__WHAT YOU HAVE TO DO__
Below are the records; count how many of their lines contain the word "agent" and give that number only.

--- DATA SHOWN Enclosed Below ---

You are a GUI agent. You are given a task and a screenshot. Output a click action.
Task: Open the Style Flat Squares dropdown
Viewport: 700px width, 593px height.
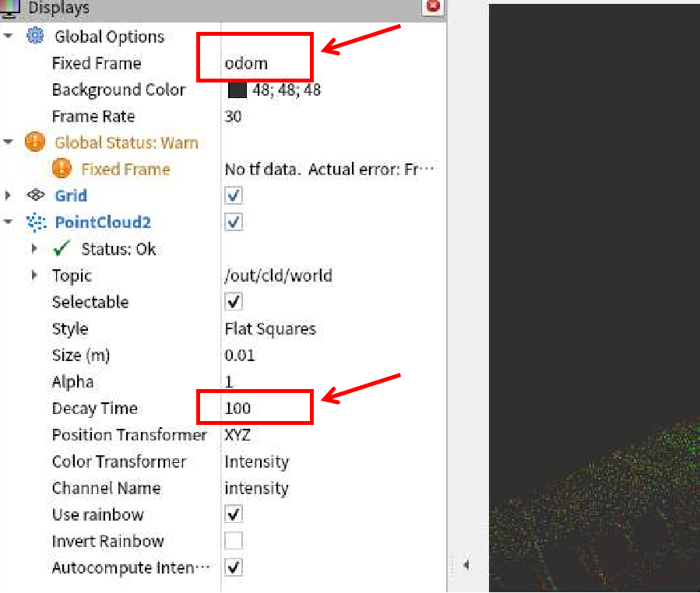(269, 328)
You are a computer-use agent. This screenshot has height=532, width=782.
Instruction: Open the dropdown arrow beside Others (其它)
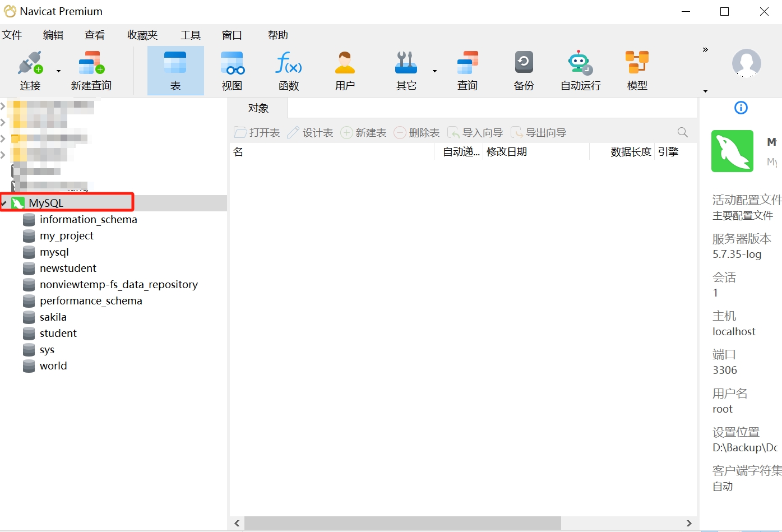(434, 71)
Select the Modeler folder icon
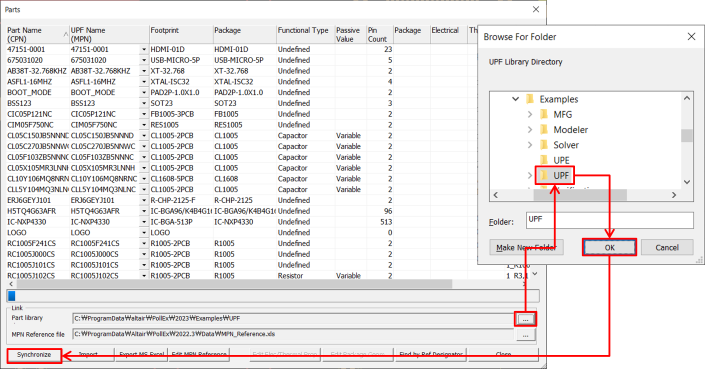The width and height of the screenshot is (705, 369). click(x=544, y=129)
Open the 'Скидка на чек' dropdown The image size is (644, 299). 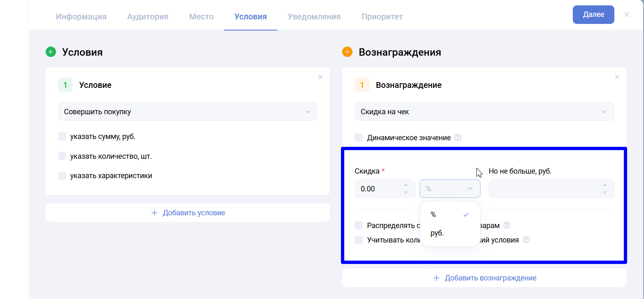[x=484, y=112]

--- End of Enclosed DATA SHOWN ---

__ANSWER SPACE__
2